Et pas question d’utiliser un VPN pour accéder au catalogue Netflix français : Netflix bloque activement cette pratique qui remet en question la division géographique de son offre (les droits de diffusion d’une série n’ont pas nécessairement été négociés pour toutes les régions). Dommage, j’étais prêt à continuer à payer mon abonnement…
Acheter des billets de cinéma
En France : Les cinémas Gaumont Pathé
En Chine : 猫眼电影 (Maoyan Dianying)
Remarques : Même principe de base dans les deux cas : sélectionner son cinéma, sa séance, et payer. Mais là où l’application Pathé ne permet de réserver que dans les salles… Pathé, Maoyan Dianying propose un grand nombre de salles classées en fonction de l’emplacement géographique de l’utilisateur. Luxe ultime : on peut — on doit — réserver sa place dans la salle de cinéma (les fauteuils sont numérotés). Seule ombre au tableau : on ne peut pas directement entrer dans la salle avec son smartphone, il faut se munir de son numéro de réservation et retirer un ticket papier au distributeur.
Mais ne boudons pas notre plaisir : au moins il n’est jamais difficile de trouver une séance en VO, et les salles IMAX sont légion.
Effectuer des recherches sur internet
En France : Google
En Chine : Baidu, Bing (et Google !)
Remarques : Quand mon VPN est actif, la question ne se pose même pas : c’est Google. Mais voilà bien le problème : activer un VPN, ce n’est pas instantané (la connexion met dans le meilleur des cas quelques secondes), et c’est beaucoup trop lourd lorsqu’il ne s’agit que de faire une petite recherche. La plupart du temps, utiliser Baidu, le « Google chinois », produit des résultats suffisamment pertinents.
Quant au moteur de Microsoft, il a le mérite de… ne pas être bloqué par le Grand Firewall. Il n’est pas forcément plus pertinent (je ne serais pas surpris qu’il le soit moins), mais il est toujours utile d’avoir un autre moteur sous la main, histoire de ne pas se limiter à un seul point de référence.
En conclusion
Je ne finis pas sur l’exemple des moteurs de recherche par hasard : il illustre parfaitement comment un étranger, habitué à utiliser certains outils et en mesure de continuer à les utiliser en Chine, finira par graviter naturellement autour des services que les natifs utilisent. À Pékin, fais comme les Pékinois.

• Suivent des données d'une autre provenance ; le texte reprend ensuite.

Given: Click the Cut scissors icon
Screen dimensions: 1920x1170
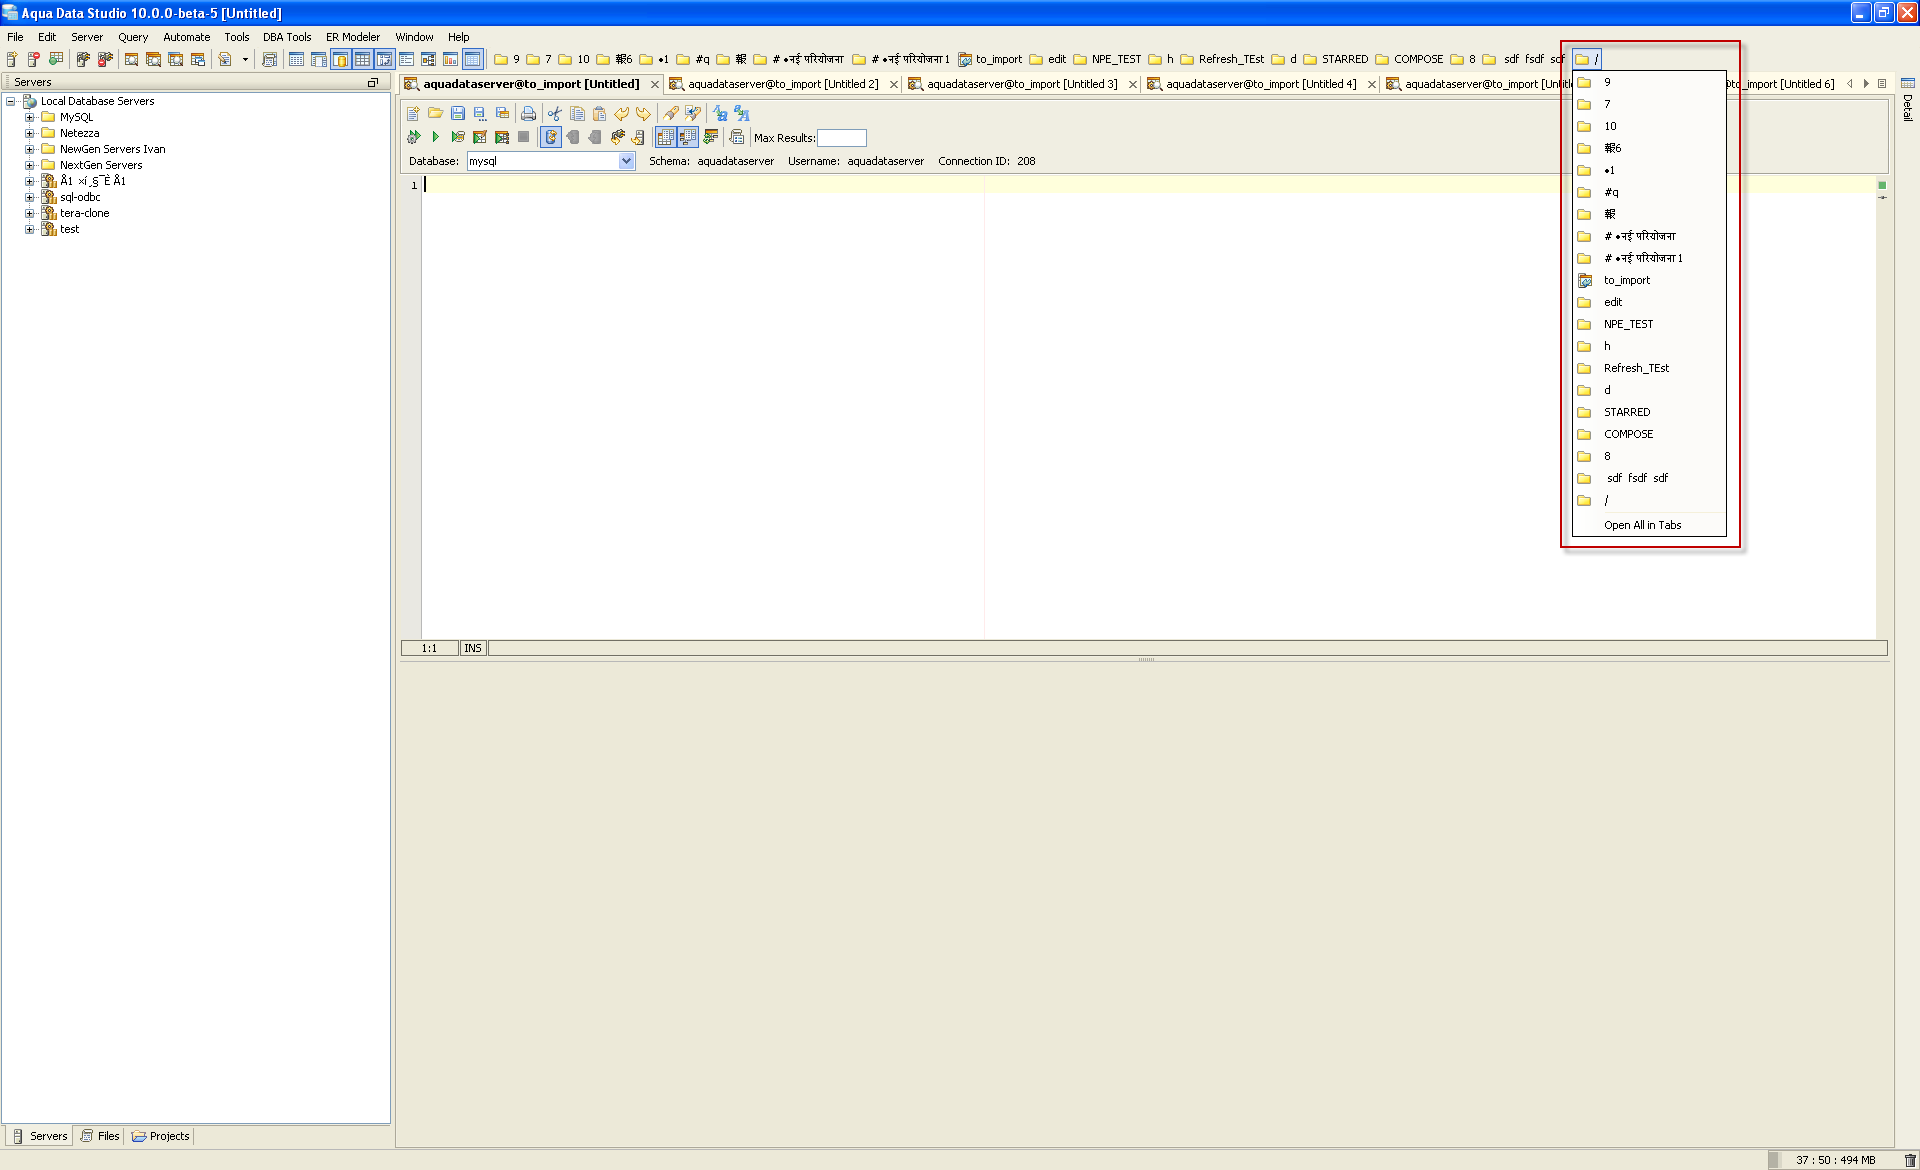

Mais je vois que certain(e)s d’entre vous me font remarquer, le sourire en coin, que le contenu de mes captures d’écran, c’est vraiment du chinois. Eh oui, si nous avons fait le choix d’attaquer la question des murailles sous un angle technologique, il est illusoire de penser que l’on peut évoquer la technologie sans évoquer la langue… ou la culture, du reste (demandez à eBay). Ces trois aspects sont fondamentalement liés et s’influencent mutuellement en permanence, comme autant de briques dans la maçonnerie de la Grande Muraille.
Autrement dit, pour utiliser l’écosystème des services chinois, il vaut mieux… comprendre le chinois (mais ne le faut-il pas pour réellement exister dans le pays de toute façon ?). Très peu d’applications proposent en effet une localisation, ce qui peut choquer un Européen habitué à l’omniprésence des versions anglaises. Mais — accrochez-vous — la Chine n’est pas l’Europe. Ni géographiquement, ni politiquement, ni linguistiquement, ni ethniquement (je me suis habitué depuis longtemps aux regards curieux des passants)… ni technologiquement. C’est l’autre bout du monde, après tout. Un bout du monde fermé et homogène, avec un écosystème technologique tout droit sorti de la quatrième dimension et une langue aux milliers de caractères. Oui, la Muraille peut-être haute.
Mais aussi haute soit-elle, ce n'est pas à elle de s’abaisser pour moi ou pour quiconque : il appartient aux curieux de l’escalader.